**Excerpted data:**
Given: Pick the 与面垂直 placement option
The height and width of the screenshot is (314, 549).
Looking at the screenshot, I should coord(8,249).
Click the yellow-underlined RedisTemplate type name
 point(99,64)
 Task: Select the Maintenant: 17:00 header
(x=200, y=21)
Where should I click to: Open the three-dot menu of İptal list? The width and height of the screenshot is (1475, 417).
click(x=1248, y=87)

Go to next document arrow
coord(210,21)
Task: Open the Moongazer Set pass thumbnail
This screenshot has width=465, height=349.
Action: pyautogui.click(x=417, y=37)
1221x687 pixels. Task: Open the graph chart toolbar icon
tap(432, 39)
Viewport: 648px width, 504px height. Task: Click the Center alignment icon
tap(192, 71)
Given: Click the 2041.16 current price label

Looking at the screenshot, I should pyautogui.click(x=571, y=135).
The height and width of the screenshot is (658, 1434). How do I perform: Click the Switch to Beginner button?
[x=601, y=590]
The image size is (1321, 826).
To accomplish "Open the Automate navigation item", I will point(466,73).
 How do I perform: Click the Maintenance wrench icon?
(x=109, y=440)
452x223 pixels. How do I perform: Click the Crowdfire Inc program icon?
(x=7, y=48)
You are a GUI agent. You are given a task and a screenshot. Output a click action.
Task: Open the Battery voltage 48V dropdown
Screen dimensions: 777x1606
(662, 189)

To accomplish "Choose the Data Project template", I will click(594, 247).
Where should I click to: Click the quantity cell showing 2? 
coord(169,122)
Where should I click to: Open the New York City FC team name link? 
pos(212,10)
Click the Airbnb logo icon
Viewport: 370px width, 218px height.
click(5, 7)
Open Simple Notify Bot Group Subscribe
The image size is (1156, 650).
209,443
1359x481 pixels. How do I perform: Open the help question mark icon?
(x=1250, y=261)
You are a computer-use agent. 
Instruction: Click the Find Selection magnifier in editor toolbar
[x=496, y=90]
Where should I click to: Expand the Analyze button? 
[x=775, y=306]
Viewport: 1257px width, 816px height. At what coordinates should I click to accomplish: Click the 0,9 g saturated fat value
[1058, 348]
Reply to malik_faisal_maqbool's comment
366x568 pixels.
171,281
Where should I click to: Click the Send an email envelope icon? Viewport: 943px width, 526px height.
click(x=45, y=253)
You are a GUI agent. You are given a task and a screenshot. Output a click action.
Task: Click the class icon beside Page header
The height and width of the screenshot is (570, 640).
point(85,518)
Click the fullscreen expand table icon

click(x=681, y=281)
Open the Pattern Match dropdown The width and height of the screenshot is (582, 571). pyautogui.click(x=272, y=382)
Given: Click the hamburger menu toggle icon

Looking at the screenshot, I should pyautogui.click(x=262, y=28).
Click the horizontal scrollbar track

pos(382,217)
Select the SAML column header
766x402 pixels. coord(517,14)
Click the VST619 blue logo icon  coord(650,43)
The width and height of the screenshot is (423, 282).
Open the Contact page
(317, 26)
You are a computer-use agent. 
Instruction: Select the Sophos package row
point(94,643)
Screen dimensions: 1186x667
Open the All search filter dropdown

**Description of the task:**
How many lines of the data above contain the word "point"? Reply with the number only.

**Correct answer:**
4